Pope Francis’ nine-day trip to the United States and Cuba began this weekend, and New York City is on the edge of its seat. The 78-year-old Argentine is one of the more popular Popes in recent history, thanks to his commitment to the poor, the working class, and the environment. But this progressive stance has made him decidedly unpopular amongst some.

Conservatives in Washington D.C. are nervous that Pope Francis might stir up some commotion with the American media by veering off-script and speaking candidly to the public, something that he has a reputation for doing. The Pope’s agenda for his visit to the New York will include talks about immigration reform, a visit to a prison, and reaching out to the poor.

On the other hand, liberal officials are eager to ask the Pope about the church’s current stance on gay marriage, and also the situation of child abuse by Catholic clerics. These are both tense issues for the church and its followers right now.

“Francis is not a liberal. He’s a very complicated character,” explained Paul Vallely, author of a biography about the Pope, to BBC. “He’s got some liberal tendencies, but he’s got some conservative tendencies too. He wants to shift the focus from sex to poverty.”

The Pope is set to make 26 speeches during his trip to the United States and Cuba, including leading a prayer at New York’s 9/11 memorial.
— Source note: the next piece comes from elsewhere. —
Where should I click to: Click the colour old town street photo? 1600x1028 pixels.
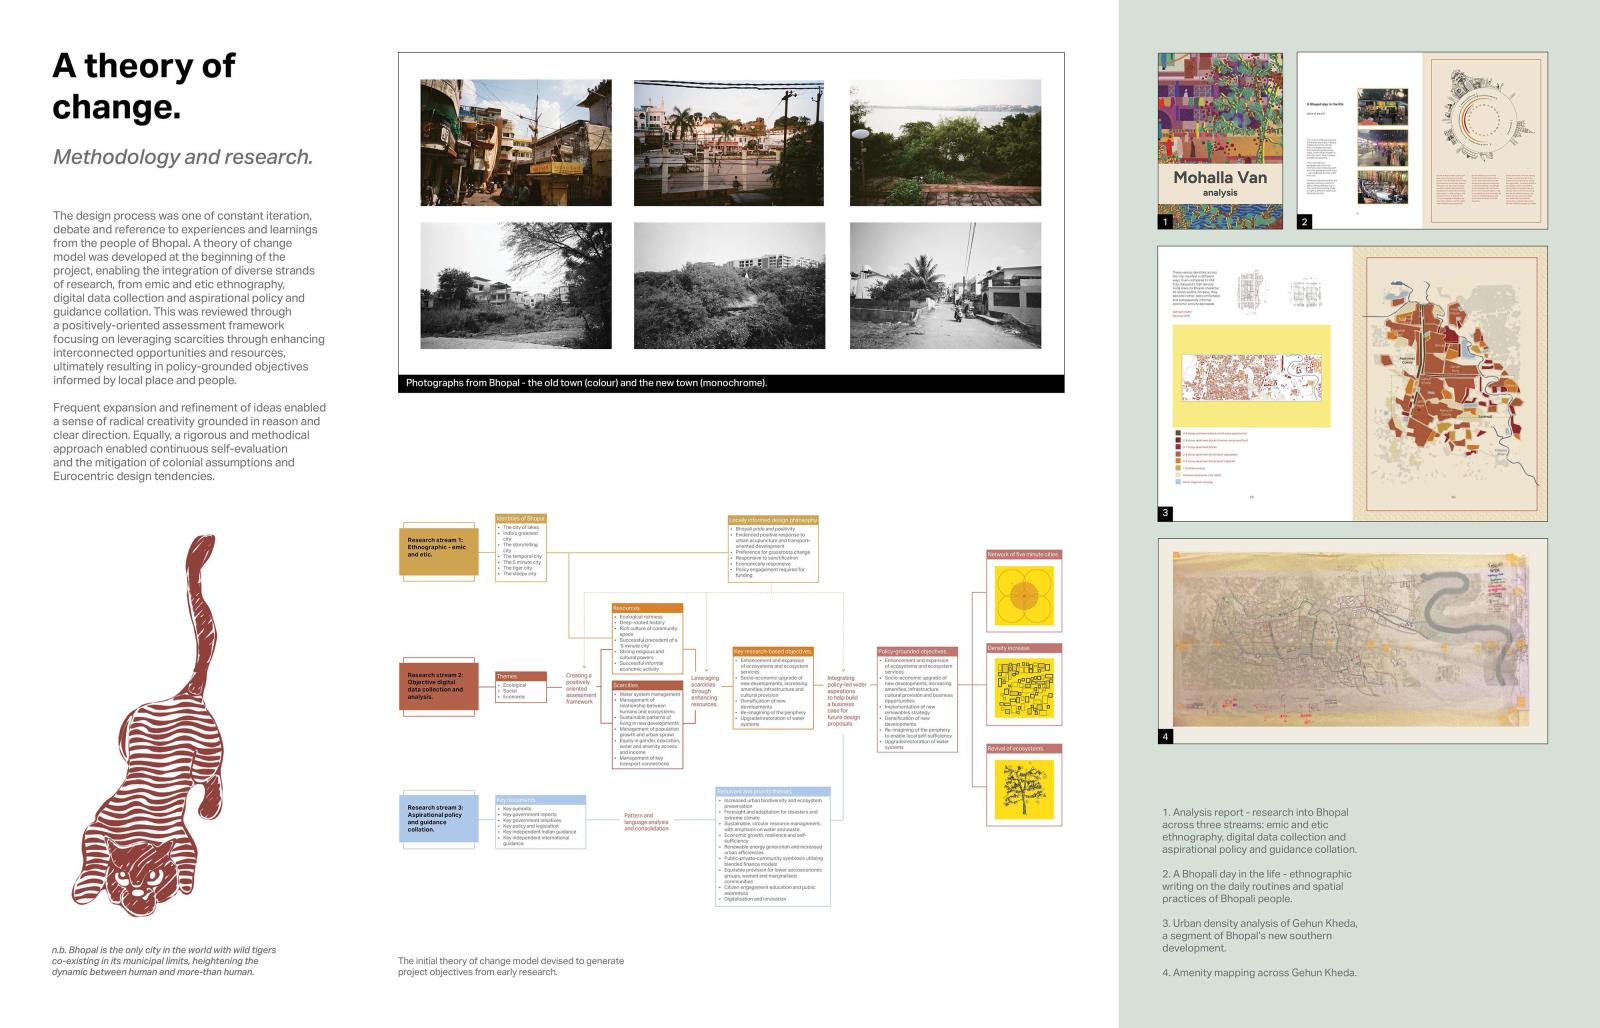(515, 143)
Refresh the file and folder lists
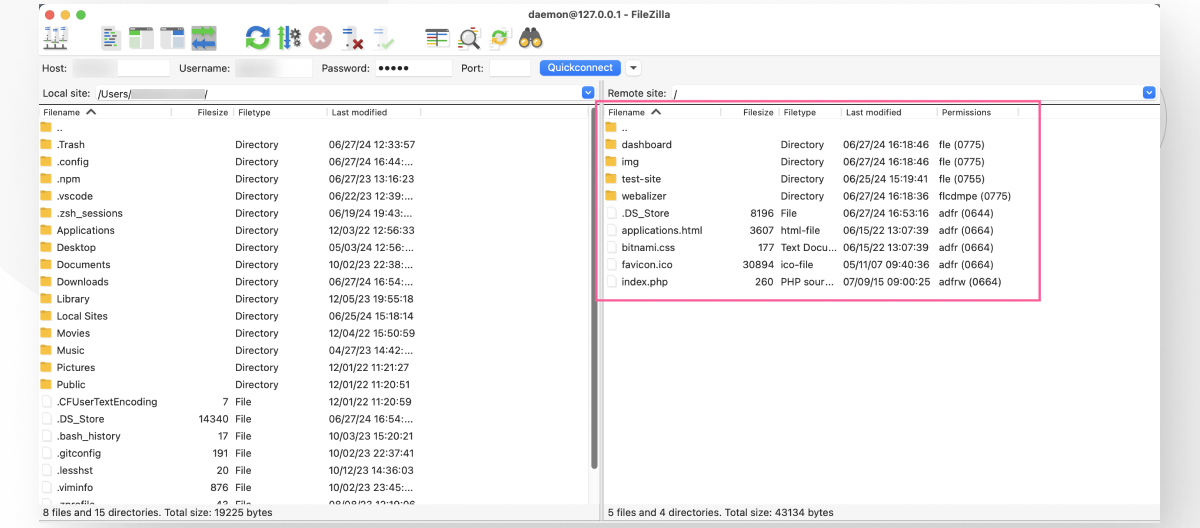 coord(258,38)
Because his native language is Spanish, his visit to Cuba, where he will meet with Fidel Castro, is expected to be especially interesting. And because of his penchant for off-the-cuff remarks against capitalist corruption and income inequality, his visit to New York City’s financial district is definitely expected to ruffle some feathers.

He is expected to arrive in NYC on Thursday, September 24, and his itinerary includes a visit to Saint Patrick’s Cathedral, the United Nations, ground zero, an inner-city school in East Harlem, and, finally, to Madison Square Garden, where he will deliver mass for 19,000 New Yorkers.